New York City’s incoming mayor is already facing a political firestorm, as plans to terminate the city’s long-running homeless encampment sweeps have triggered sharp warnings from outgoing officials, former law-enforcement leaders, and policy experts.
According to the New York Post, Mayor-elect Zohran Mamdani announced this week that his administration will halt the operations that remove makeshift shelters from sidewalks, parks, and overpasses — a defining initiative of outgoing Mayor Eric Adams’ tenure.
The reaction was immediate.
Critics argued the abrupt change would unravel years of effort to address thousands of encampments that emerged across the city after the pandemic.
Adams, who made the sweeps a central plank of his administration, accused Mamdani of abandoning vulnerable people and ignoring the real-world impact on public spaces.
“Leaving people to suffer in the cold isn’t just neglectful – it’s a disgrace,” Adams said in a video posted to social media.
City Hall data shows more than 18,000 encampments have been dismantled since Adams launched the initiative in March 2022, nearly doubling the number cleared during the final five years of the de Blasio era. Roughly 180 locations remain active.
Supporters of the sweeps say Mamdani’s plan risks reversing those gains. Former NYPD Chief John Chell called the shift a dangerous gamble.
“Ending street intervention programs before building sufficient housing, shelter, and treatment capacity is not a plan — it’s a gamble,” he said. “The predictable result will be a sharp rise in encampments, declining street conditions, and serious quality-of-life impacts across our neighborhoods.”

----

**Task to complete**.
Transcribe the part of the article on New York City's homeless encampment sweeps from "New York City’s" up to and including "Eric Adams’ tenure.".

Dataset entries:
----

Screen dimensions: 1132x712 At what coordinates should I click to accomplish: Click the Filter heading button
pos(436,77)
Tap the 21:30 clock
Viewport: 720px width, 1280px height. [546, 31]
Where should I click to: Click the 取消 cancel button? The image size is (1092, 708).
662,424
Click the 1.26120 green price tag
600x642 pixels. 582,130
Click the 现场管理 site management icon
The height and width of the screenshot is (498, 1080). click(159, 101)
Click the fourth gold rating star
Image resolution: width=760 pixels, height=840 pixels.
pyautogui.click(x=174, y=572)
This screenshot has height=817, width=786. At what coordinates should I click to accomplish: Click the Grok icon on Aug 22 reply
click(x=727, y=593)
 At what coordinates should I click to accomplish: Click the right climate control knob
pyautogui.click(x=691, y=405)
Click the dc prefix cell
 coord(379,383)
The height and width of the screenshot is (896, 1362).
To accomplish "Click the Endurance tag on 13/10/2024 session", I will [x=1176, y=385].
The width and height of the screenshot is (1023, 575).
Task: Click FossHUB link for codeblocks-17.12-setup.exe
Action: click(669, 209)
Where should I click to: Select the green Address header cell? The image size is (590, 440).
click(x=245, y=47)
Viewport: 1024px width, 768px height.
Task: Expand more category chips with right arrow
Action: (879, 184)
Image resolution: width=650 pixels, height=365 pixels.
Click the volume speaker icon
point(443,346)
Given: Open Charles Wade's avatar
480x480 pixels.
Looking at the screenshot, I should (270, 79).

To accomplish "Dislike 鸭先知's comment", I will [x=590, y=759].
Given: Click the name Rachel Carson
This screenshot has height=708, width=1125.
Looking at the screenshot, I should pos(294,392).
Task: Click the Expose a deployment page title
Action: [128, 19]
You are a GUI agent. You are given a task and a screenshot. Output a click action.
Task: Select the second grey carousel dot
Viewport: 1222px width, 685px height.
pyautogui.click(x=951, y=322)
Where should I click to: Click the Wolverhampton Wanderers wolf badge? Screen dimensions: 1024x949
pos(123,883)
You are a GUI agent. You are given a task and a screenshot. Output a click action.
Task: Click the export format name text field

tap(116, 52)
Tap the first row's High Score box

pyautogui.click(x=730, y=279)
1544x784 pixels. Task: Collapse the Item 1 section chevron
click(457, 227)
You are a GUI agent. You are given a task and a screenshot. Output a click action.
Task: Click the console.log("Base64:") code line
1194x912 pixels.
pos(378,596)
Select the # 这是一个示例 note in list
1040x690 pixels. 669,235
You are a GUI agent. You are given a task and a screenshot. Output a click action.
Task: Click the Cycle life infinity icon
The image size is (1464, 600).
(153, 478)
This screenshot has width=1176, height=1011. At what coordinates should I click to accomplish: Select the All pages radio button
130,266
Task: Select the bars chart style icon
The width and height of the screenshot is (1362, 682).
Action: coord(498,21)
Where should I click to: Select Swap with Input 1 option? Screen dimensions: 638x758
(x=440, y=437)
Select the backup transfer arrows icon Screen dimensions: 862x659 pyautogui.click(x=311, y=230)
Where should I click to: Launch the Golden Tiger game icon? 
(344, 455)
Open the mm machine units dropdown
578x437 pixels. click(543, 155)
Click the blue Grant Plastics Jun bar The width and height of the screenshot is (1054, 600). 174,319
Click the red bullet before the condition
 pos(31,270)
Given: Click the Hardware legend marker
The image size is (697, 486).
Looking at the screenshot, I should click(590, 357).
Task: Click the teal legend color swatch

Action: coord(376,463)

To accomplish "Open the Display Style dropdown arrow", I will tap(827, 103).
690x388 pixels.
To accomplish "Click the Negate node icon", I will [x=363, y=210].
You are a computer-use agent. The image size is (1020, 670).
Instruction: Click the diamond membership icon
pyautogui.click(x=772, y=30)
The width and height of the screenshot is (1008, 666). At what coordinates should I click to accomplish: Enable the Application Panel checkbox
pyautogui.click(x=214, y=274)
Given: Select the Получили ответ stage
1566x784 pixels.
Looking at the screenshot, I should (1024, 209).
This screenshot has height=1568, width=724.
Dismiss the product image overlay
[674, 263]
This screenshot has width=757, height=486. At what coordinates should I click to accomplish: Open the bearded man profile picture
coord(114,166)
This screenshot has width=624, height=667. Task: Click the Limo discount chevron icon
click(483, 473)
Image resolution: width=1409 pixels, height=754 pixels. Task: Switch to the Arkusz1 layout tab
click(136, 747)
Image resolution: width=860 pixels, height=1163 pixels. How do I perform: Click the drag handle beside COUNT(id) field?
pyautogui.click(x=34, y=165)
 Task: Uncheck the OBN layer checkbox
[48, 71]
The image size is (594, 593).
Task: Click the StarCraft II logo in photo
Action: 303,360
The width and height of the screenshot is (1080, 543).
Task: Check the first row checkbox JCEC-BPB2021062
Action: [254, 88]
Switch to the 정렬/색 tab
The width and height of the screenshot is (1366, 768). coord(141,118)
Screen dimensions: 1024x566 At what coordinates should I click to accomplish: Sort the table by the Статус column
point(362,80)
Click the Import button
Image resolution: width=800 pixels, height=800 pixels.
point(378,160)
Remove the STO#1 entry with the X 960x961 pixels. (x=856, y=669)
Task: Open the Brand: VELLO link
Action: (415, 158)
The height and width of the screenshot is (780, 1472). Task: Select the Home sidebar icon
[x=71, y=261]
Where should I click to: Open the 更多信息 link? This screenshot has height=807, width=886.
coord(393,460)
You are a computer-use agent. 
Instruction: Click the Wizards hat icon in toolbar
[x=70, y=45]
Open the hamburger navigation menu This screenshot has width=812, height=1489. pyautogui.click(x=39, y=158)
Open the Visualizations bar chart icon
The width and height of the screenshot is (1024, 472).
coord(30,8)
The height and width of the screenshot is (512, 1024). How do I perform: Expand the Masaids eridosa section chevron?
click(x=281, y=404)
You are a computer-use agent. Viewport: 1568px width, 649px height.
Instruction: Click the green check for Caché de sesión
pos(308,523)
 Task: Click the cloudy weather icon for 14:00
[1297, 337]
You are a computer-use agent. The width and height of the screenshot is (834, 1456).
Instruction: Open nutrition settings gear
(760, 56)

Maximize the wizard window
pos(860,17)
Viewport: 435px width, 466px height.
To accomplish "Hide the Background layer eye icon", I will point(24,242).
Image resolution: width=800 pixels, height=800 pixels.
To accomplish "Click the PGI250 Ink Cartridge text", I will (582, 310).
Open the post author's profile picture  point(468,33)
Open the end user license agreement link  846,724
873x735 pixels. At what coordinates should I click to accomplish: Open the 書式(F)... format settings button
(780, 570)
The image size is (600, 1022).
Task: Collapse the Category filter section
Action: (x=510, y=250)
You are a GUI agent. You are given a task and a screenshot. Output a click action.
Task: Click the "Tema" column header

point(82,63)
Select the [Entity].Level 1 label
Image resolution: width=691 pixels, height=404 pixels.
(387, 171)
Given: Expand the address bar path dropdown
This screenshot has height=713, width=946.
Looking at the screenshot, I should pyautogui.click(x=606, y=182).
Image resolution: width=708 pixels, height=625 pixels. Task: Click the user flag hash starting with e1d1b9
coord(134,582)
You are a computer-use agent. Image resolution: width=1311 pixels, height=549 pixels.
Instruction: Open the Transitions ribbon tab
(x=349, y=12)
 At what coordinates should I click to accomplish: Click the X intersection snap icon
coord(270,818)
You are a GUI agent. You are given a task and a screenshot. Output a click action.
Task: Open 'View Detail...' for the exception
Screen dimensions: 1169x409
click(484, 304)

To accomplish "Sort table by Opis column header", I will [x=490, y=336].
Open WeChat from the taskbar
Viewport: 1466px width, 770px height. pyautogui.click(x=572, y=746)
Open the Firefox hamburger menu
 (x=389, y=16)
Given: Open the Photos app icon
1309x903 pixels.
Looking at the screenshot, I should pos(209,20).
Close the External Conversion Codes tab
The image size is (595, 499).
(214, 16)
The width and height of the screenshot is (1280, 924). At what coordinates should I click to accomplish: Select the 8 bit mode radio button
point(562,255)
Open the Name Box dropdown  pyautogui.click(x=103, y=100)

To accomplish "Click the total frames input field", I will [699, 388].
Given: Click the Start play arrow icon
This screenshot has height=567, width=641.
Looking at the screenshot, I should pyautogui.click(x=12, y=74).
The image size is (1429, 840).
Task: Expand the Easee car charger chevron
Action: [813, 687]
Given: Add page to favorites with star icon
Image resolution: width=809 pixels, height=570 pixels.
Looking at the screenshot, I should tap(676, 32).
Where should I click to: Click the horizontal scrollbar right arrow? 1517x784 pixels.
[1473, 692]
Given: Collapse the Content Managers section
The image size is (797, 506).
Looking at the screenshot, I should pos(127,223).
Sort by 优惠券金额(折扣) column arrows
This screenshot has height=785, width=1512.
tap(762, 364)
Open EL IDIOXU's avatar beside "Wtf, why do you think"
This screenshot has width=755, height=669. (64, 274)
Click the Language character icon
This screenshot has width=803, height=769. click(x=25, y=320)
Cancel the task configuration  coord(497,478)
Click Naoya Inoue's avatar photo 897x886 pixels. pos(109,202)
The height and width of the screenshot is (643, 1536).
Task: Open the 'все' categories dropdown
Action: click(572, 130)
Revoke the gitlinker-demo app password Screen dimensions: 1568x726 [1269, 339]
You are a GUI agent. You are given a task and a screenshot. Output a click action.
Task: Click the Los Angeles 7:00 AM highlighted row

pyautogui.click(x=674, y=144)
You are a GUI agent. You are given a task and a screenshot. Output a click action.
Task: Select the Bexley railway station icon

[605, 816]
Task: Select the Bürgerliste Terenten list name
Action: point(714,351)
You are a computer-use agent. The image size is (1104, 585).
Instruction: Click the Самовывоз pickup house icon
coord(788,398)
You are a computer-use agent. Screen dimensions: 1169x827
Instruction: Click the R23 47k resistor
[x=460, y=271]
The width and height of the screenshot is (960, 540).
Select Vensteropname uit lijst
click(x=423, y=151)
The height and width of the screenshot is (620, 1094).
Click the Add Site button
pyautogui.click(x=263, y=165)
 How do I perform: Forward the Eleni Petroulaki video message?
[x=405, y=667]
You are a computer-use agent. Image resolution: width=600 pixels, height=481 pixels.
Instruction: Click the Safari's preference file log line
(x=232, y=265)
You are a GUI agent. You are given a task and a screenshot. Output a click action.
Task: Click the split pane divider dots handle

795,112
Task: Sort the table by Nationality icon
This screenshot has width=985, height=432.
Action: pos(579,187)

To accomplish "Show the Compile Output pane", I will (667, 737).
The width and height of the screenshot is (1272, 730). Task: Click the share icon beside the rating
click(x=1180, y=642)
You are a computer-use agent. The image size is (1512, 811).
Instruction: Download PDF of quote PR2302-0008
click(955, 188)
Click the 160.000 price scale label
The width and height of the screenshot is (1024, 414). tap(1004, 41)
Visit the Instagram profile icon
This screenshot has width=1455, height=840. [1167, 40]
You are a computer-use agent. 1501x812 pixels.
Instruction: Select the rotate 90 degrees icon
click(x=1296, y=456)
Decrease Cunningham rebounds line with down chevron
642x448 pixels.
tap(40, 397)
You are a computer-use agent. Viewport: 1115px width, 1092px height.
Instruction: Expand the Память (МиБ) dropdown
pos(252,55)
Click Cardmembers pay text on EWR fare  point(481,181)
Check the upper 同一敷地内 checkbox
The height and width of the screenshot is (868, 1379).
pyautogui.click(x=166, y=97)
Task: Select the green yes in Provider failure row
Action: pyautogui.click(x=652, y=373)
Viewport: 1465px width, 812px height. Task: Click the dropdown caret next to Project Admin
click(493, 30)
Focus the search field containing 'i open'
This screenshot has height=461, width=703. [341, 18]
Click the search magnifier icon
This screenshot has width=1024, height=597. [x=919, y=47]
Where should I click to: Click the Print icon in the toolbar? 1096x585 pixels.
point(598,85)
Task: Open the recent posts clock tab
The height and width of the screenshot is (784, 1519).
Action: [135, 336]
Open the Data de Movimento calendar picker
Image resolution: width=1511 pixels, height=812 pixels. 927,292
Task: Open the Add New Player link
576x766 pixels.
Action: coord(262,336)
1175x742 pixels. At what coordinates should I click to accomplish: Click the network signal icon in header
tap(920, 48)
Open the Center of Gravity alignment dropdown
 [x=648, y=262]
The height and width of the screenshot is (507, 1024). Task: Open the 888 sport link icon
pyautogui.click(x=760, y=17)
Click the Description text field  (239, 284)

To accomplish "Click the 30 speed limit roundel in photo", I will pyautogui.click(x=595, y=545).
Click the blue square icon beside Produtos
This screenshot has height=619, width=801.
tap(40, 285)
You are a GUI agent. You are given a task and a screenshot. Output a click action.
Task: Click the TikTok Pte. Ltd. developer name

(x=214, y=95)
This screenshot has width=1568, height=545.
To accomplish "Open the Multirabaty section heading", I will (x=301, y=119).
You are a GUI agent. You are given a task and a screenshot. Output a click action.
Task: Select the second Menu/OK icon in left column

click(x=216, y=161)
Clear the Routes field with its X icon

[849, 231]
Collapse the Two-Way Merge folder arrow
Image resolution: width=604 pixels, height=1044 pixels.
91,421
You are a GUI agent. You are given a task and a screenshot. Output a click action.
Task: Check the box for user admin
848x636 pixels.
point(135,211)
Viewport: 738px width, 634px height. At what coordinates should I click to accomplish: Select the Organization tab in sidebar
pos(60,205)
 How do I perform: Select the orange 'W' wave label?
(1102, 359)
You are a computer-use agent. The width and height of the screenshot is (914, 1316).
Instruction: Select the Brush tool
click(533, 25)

----

**Response area**.
New York City’s incoming mayor is already facing a political firestorm, as plans to terminate the city’s long-running homeless encampment sweeps have triggered sharp warnings from outgoing officials, former law-enforcement leaders, and policy experts.
According to the New York Post, Mayor-elect Zohran Mamdani announced this week that his administration will halt the operations that remove makeshift shelters from sidewalks, parks, and overpasses — a defining initiative of outgoing Mayor Eric Adams’ tenure.